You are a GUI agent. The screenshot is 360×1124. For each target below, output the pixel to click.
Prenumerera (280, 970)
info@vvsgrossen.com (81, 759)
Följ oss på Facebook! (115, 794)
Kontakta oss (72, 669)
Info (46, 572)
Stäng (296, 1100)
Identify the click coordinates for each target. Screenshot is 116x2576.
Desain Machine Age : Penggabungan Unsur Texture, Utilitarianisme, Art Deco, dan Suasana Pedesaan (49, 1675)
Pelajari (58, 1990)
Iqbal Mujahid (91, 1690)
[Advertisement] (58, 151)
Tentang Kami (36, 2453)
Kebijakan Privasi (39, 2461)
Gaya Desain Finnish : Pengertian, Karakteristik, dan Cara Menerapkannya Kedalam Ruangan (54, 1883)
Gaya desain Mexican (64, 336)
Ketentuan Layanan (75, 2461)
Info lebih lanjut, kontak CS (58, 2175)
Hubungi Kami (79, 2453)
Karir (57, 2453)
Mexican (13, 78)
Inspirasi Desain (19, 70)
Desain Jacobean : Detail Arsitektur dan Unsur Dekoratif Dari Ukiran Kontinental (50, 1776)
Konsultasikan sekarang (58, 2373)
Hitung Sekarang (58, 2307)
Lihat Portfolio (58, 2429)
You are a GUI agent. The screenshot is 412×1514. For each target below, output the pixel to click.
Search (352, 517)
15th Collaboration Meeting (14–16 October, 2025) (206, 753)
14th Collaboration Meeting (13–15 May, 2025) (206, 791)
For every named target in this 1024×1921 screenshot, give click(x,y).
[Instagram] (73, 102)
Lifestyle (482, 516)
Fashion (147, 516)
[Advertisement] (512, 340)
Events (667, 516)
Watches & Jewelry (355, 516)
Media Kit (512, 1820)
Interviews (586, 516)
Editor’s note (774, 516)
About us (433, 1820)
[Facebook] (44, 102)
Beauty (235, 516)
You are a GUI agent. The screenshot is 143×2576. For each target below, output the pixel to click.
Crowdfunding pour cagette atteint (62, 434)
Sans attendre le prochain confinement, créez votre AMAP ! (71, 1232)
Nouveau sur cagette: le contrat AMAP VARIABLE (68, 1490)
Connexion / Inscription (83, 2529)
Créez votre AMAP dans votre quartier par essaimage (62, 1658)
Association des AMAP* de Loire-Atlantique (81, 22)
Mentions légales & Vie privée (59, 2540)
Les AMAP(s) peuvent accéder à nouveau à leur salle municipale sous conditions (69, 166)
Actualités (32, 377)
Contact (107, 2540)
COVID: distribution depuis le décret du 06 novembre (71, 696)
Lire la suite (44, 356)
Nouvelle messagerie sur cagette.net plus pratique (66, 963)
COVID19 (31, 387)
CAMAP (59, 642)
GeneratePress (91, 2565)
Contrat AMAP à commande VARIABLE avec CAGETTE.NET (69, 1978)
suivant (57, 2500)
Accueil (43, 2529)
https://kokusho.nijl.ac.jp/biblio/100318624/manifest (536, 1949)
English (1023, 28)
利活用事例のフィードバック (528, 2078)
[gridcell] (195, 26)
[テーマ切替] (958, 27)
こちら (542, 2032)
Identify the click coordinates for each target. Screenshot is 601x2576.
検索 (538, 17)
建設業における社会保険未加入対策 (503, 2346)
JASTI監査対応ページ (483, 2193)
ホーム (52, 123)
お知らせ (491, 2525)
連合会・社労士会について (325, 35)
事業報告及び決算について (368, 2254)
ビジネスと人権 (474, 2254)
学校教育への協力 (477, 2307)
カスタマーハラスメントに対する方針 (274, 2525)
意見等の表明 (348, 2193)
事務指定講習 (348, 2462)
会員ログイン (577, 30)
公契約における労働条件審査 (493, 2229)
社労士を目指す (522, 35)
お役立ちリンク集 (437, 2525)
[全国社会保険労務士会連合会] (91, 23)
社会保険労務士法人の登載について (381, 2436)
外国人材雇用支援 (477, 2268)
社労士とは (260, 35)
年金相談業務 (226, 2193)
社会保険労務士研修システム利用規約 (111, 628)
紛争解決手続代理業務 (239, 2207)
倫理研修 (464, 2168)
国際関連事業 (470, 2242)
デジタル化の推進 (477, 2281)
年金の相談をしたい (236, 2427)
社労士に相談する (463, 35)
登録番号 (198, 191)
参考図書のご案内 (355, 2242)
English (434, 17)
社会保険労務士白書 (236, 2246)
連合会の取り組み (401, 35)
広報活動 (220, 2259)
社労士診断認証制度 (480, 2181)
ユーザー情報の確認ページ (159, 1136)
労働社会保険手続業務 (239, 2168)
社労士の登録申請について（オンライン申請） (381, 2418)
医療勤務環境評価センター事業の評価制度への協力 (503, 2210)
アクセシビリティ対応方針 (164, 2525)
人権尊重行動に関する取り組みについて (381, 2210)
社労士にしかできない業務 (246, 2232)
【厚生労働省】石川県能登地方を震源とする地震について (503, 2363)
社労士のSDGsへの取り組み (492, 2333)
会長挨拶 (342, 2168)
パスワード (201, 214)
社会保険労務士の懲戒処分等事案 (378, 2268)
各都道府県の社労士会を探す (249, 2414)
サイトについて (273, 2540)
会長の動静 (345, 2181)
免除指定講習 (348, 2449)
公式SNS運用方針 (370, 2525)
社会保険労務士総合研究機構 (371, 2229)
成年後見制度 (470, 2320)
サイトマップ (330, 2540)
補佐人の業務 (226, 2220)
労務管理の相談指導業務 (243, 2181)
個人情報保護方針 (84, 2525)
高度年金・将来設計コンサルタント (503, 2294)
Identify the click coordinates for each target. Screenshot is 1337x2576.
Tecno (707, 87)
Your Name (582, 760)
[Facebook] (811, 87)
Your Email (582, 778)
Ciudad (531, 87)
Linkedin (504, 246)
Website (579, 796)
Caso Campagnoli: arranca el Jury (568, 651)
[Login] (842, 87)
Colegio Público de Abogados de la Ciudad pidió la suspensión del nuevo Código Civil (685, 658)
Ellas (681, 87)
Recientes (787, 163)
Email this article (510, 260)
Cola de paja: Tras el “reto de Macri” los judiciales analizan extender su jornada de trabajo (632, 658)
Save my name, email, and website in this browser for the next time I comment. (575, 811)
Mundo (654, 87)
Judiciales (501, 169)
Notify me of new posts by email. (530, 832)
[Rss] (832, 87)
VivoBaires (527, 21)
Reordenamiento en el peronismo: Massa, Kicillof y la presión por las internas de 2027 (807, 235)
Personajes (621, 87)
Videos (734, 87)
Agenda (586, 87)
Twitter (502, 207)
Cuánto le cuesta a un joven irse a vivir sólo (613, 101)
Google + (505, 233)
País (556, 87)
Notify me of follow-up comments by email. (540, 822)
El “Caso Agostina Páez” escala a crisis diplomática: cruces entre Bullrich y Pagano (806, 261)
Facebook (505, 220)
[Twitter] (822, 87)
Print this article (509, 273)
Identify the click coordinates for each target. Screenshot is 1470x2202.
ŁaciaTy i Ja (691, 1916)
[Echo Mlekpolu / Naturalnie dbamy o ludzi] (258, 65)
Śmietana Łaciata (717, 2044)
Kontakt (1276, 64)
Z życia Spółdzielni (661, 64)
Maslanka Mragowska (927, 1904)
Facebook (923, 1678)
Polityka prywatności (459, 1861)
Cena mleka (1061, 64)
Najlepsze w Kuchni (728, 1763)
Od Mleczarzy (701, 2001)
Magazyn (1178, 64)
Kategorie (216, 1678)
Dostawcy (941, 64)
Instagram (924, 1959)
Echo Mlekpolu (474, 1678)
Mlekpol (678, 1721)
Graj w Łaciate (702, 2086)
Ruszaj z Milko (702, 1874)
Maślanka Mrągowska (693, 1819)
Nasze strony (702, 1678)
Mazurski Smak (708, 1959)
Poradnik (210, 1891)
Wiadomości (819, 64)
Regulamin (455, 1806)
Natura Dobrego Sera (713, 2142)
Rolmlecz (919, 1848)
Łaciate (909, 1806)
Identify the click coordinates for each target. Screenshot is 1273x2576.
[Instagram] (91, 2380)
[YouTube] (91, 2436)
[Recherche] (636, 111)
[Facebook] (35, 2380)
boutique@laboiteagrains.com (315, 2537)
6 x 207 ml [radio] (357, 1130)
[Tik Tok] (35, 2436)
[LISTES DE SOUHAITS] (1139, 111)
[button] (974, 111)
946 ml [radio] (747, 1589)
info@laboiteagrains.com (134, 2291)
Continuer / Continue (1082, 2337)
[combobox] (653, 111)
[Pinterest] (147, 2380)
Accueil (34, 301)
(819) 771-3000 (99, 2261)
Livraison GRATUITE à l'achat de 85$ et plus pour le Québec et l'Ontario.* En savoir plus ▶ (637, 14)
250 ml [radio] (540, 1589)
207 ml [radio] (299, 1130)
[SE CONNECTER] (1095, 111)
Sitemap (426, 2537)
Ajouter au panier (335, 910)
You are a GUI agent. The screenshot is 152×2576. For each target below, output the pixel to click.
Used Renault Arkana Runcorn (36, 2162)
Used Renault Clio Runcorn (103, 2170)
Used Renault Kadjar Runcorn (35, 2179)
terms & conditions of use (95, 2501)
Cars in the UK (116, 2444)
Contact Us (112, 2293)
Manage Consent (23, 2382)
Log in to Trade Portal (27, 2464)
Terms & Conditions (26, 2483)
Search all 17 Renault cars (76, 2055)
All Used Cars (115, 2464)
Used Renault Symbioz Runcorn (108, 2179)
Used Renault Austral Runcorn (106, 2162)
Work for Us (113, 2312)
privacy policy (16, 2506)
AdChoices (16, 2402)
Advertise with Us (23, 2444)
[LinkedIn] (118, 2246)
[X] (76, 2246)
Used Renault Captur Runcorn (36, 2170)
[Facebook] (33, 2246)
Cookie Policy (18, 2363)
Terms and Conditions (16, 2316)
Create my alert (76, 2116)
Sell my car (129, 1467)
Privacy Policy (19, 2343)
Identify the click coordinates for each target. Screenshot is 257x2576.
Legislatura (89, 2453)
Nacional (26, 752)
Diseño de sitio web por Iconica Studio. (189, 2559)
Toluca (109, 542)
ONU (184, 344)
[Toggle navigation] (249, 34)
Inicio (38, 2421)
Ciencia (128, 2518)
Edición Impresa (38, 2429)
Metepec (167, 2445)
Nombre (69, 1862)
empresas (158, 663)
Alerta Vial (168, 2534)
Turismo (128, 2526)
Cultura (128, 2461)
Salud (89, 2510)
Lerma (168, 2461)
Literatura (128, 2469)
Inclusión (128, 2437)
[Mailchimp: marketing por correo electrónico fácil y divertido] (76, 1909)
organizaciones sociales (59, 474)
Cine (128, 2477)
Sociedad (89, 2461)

Requirement:
In the listing above, find the line containing "Mentions légales & Vie privée (59, 2540)" and the line containing "suivant (57, 2500)". Output them and every line between, exactly, and nothing else.

Solved problem:
Mentions légales & Vie privée (59, 2540)
Les AMAP(s) peuvent accéder à nouveau à leur salle municipale sous conditions (69, 166)
Actualités (32, 377)
Contact (107, 2540)
COVID: distribution depuis le décret du 06 novembre (71, 696)
Lire la suite (44, 356)
Nouvelle messagerie sur cagette.net plus pratique (66, 963)
COVID19 (31, 387)
CAMAP (59, 642)
GeneratePress (91, 2565)
Contrat AMAP à commande VARIABLE avec CAGETTE.NET (69, 1978)
suivant (57, 2500)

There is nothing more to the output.